# [Material provided]

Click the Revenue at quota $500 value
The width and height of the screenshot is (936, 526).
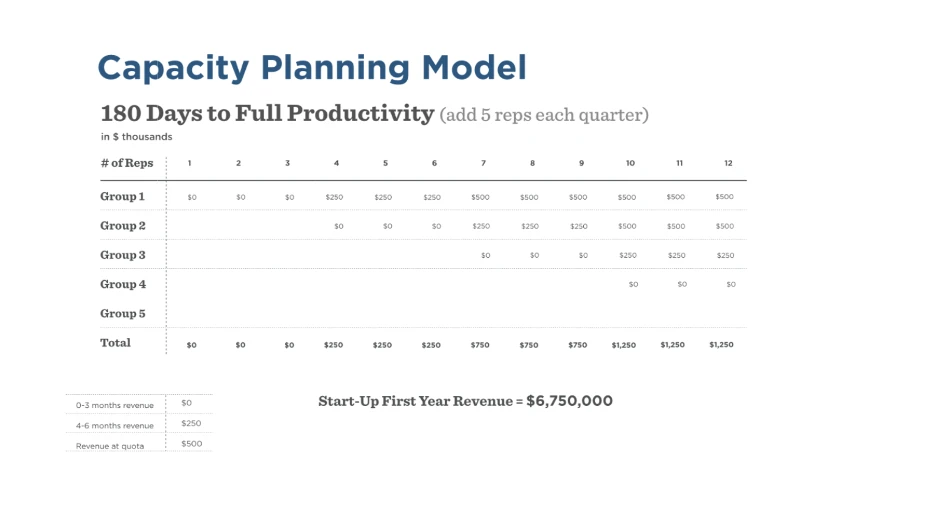point(192,444)
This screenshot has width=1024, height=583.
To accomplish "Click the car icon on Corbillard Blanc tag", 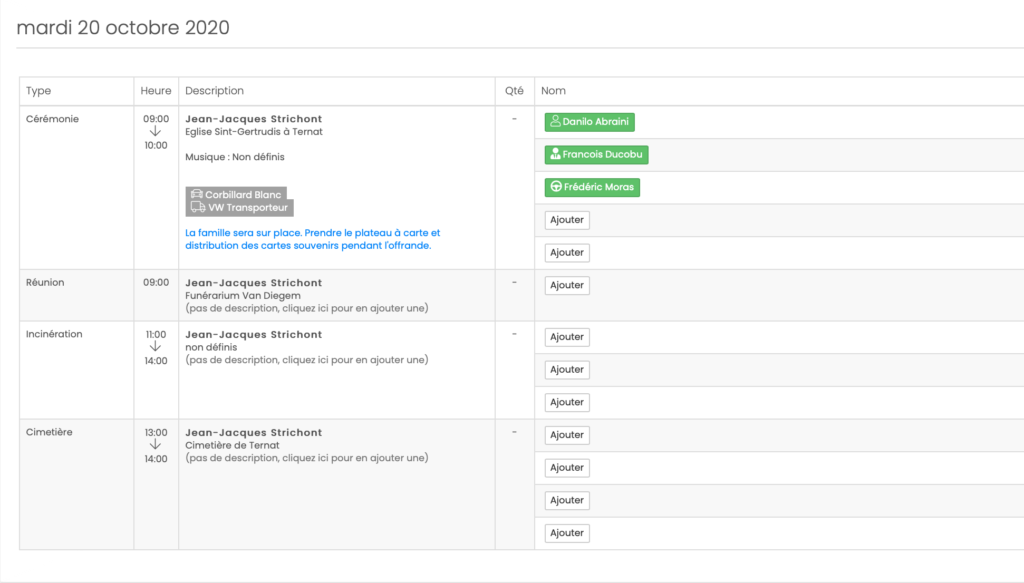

# [Instructions to follow]
Give back an exact copy of only the lines from the one with "This screenshot has width=1024, height=583." through the final line of the material, both included. Pictures do not belong in it.

# [Output for this exercise]
This screenshot has width=1024, height=583.
To accomplish "Click the car icon on Corbillard Blanc tag", 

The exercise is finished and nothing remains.